| Title: | Find R Packages Matching Either Descriptions or Other R Packages |
| Version: | 0.5.4 |
| Description: | Find R packages from CRAN, 'rOpenSci', or Bioconductor corpora. Packages can be matched to general text descriptions, to names of installed packages, or to local paths to entire source repositories. The package is used to list the most similar packages for each new submission to the 'rOpenSci' software peer-review program ('rOpenSci' authors, 2026; <doi:10.5281/zenodo.18885936>). |
| License: | MIT + file LICENSE |
| URL: | https://docs.ropensci.org/pkgmatch/, https://github.com/ropensci-review-tools/pkgmatch |
| BugReports: | https://github.com/ropensci-review-tools/pkgmatch/issues |
| Depends: | R (≥ 4.1.0) |
| Imports: | brio, checkmate, cli, curl (≥ 6.0.0), dplyr, fs, httr2, memoise, piggyback, Rcpp, rvest, tibble, tidyr, tokenizers, treesitter, treesitter.r, vctrs |
| Suggests: | gert, hms, httptest2, jsonlite, pkgbuild, rappdirs, roxygen2, testthat (≥ 3.0.0), withr, knitr, rmarkdown |
| LinkingTo: | Rcpp |
| NeedsCompilation: | yes |
| Encoding: | UTF-8 |
| Language: | en-GB |
| Config/testthat/edition: | 3 |
| Config/ropensci/maintainer: | staff |
| VignetteBuilder: | knitr |
| Config/roxygen2/version: | 8.0.0 |
| Packaged: | 2026-06-05 11:46:25 UTC; smexus |
| Author: | Mark Padgham |
| Maintainer: | Mark Padgham <mark.padgham@email.com> |
| Repository: | CRAN |
| Date/Publication: | 2026-06-10 07:40:02 UTC |
pkgmatch: Find R Packages Matching Either Descriptions or Other R Packages
Description
Find R packages from CRAN, rOpenSci, or Bioconductor corpora. Packages can be matched to general text descriptions, to names of installed packages, or to local paths to entire source repositories. The package is used to list the most similar packages for each new submission to the rOpenSci software peer-review program (rOpenSci authors, 2026; doi:10.5281/zenodo.18885936).
Author(s)
Maintainer: Mark Padgham mark.padgham@email.com (ORCID)
Authors:
Mark Padgham mark.padgham@email.com (ORCID)
Other contributors:
Davis Vaughan davis@posit.co [contributor]
See Also
Useful links:
Report bugs at https://github.com/ropensci-review-tools/pkgmatch/issues
Generate example data to use with pkgmatch
Description
This function generates a selection of test data for the "cran" corpus, to allow functions to be run offline, without having to download the large datasets otherwise required for the package to function.

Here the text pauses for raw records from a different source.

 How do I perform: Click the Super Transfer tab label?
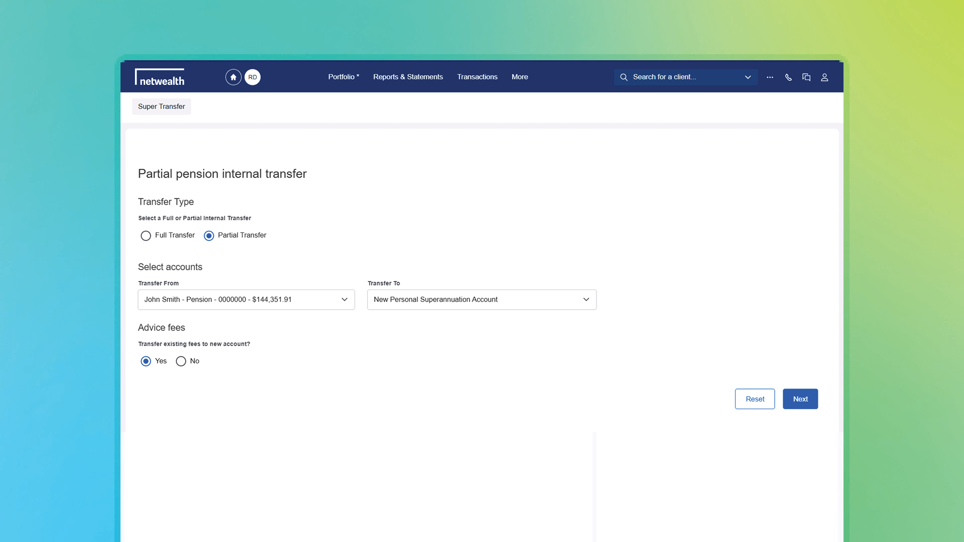[161, 106]
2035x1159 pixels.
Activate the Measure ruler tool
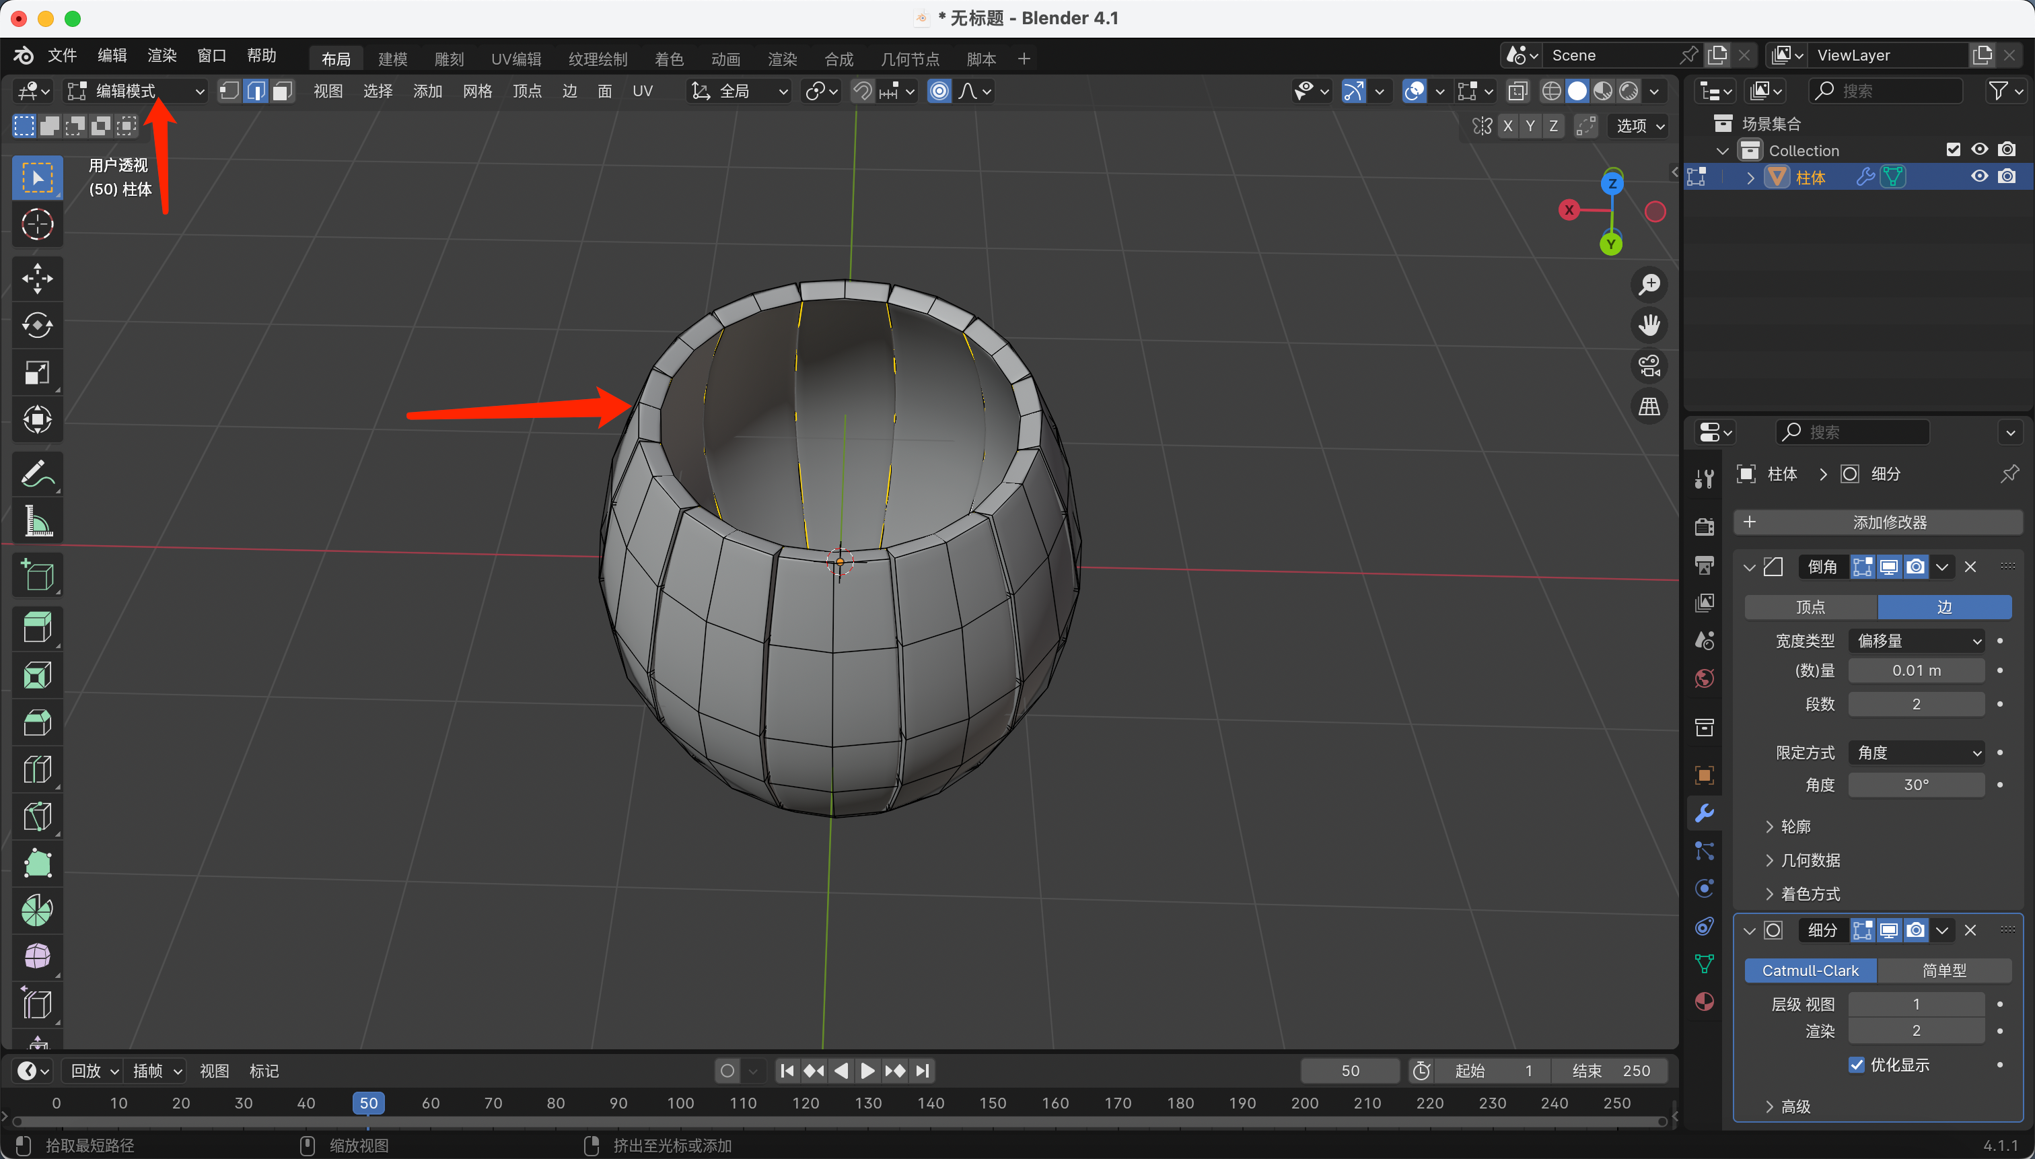click(37, 521)
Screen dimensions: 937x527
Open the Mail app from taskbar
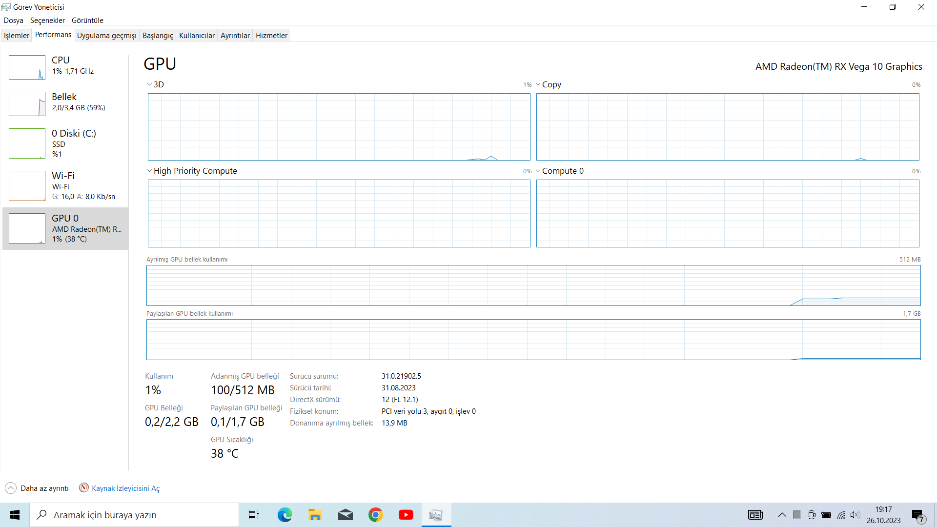pos(345,515)
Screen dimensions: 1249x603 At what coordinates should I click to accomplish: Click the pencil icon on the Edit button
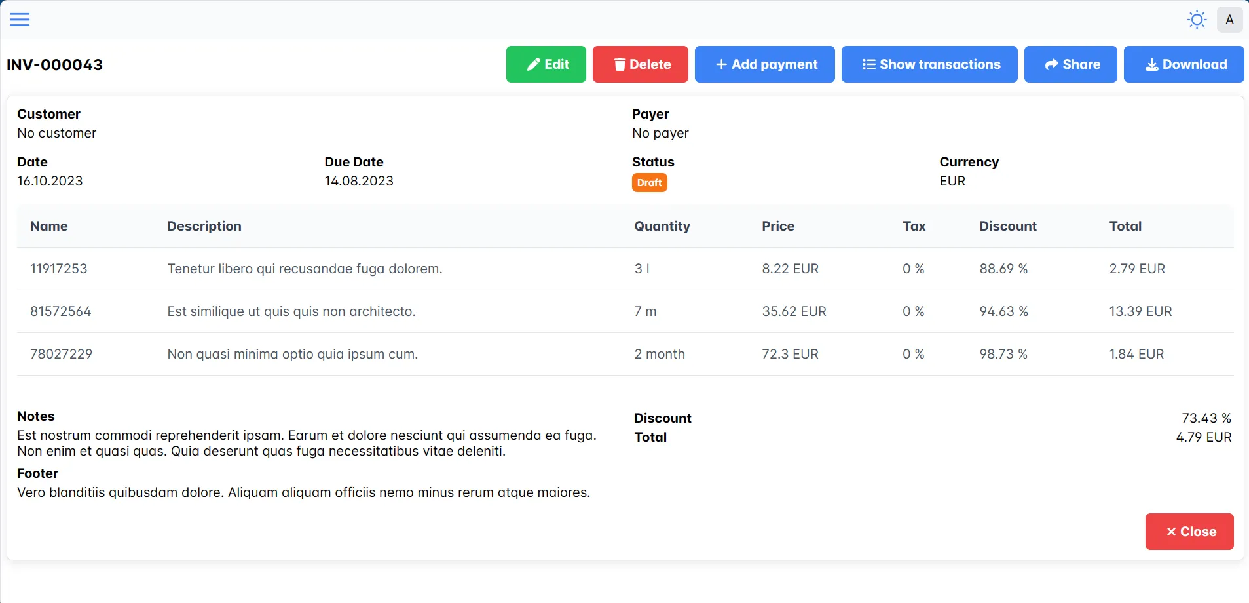tap(534, 64)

Note that these data are randomly generated, and results will be generally meaningless. They are generated solely to demonstrate how the package functions, and are not intended to derive meaningful outputs.
Usage
generate_pkgmatch_example_data(corpus = "cran")
Arguments
corpus |
One of "ropensci" or "cran", where "ropensci" generates additional data on function call frequencies. |
Value
(Invisibly) The path to the temporary directory containing the package data.
See Also
Other utils:
head.pkgmatch(),
pkgmatch_browse(),
pkgmatch_load_data(),
pkgmatch_update_cache(),
print.pkgmatch()
Examples
generate_pkgmatch_example_data ()
input <- "curl" # Name of a single installed package
pkgmatch_similar_pkgs (input, corpus = "cran")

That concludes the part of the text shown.